David Byrne might have called it a shotgun shack. It was a little house in Hampton, Virginia. A cheaply made, drafty, rundown little hovel, but I called it home. My memories of the place are mostly wonderful. It's where I found my true calling as a horror fan. I watched thousands of movies and read hundreds of books.

Sometimes I think about how it would be to go back for one more night. My old friends (some of whom are dead), a case of Pabst Blue Ribbon in the refrigerator, a videotape of Joe Bob Briggs' Drive-In Theater, and a roaring night of movies and laughter. But would it bring me satisfaction or unhappiness?

The stakes in Chet Williamson's Second Chance are far higher.

Woody Robinson, an ex-hippie and successful musician, examines his life and finds it lacking. His music, while technically proficient, has become soulless. He's mostly alone, and looks back longingly to the days when he had ideals and dreams. Like many, Woody's defining years were his college days in the sixties.

The dreams were shattered when the woman Woody loved and an anarchic friend die while trying to blow up the campus ROTC building. Nothing has felt right or made sense since the tragedy.

Woody has an idea: Get the surviving friends together, rent out the old apartment, and have a reunion. Maybe he can reignite the passion and magic he once felt.

The Doors on the turntable, counterculture posters on the wall, a bag of good weed, and the old gang are back. They join hands and return to an era long dead.

It works and they are able to retrieve the lost souls who foolishly perished. Only the anarchist has other ideas. With the help of a white supremacist group who are attempting to develop a germ to eradicate non-white people, he has a scheme to destroy the human race altogether so Mother Gaia can heal herself.

Chet Williamson was unique among the Golden Age horror writers. Some of his books, like Soulstorm and Ash Wednesday, fit comfortably in the Charles L. Grant quiet horror mold. Lowland Rider, on the other hand, is like a Skipp-Spector-Schow splatterpunk novel. Second Chance fits somewhere in the middle.

Second Chance was the second small press hardcover I ever bought. Both were from Cemetery Dance in the infancy of their publishing empire. The first was Lansdale's Writer of the Purple Rage.

Second Chance came out in 1994 and I read it in the house I described earlier. I loved that time and I loved this book. Not just Chet's exquisite writing, but the cover art and even the blurbs by Joe R. Lansdale and F. Paul Wilson. This was my time and my passion for horror was at its peak.

I miss those those days in the same way Woody Robinson missed his halcyon hippie years. My revolution didn't involve anti-war demonstrations and protests. It was a personal evolution where I discovered my real soul and learned to co-exist with the darkness of the world and within my own heart. I found my salvation in horror.
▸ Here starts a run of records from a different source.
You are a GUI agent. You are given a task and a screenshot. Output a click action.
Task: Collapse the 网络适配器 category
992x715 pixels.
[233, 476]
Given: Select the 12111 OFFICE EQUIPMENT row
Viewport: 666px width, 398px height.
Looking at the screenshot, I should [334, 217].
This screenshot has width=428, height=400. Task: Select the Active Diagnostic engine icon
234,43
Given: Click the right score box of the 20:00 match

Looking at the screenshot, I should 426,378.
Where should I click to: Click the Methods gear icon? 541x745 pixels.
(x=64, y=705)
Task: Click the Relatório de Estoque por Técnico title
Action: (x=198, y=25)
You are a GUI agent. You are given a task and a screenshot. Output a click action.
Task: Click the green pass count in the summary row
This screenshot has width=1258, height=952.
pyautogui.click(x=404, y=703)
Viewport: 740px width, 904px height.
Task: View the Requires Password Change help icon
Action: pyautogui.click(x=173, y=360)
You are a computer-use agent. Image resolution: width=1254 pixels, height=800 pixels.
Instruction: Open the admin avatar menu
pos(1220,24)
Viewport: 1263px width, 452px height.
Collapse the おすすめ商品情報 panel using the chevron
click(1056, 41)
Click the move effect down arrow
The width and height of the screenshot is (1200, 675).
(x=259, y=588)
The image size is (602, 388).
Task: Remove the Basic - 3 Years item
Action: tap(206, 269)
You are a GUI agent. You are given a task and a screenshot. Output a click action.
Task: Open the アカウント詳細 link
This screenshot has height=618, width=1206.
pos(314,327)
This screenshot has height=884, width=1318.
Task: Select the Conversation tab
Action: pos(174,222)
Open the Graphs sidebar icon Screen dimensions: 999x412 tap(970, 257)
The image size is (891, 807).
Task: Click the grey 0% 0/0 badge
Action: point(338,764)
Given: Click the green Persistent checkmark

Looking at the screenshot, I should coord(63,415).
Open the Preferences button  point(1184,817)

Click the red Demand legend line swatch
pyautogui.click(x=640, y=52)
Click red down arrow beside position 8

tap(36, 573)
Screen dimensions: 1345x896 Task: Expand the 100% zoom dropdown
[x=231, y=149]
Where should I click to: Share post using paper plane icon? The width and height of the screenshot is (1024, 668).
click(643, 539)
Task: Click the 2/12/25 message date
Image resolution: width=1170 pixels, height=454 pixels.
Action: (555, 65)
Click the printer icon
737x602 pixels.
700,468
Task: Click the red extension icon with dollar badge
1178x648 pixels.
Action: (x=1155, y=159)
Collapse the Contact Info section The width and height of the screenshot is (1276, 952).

As much as I miss the time that shaped my life in sweetly irreparable ways, I don't wish to go back. The world is the same as it ever was, with pratfalls and seemingly insurmountable hurdles to navigate. The details change, but the struggle remains.

I've come to peace with my demons and I relish my memories of horrors gone past. I still experience the new books and movies, but where I no longer have the fresh enthusiasm of youth, I have a lifetime of experience in my heart to savor it.

And every new day is a second chance to redefine myself.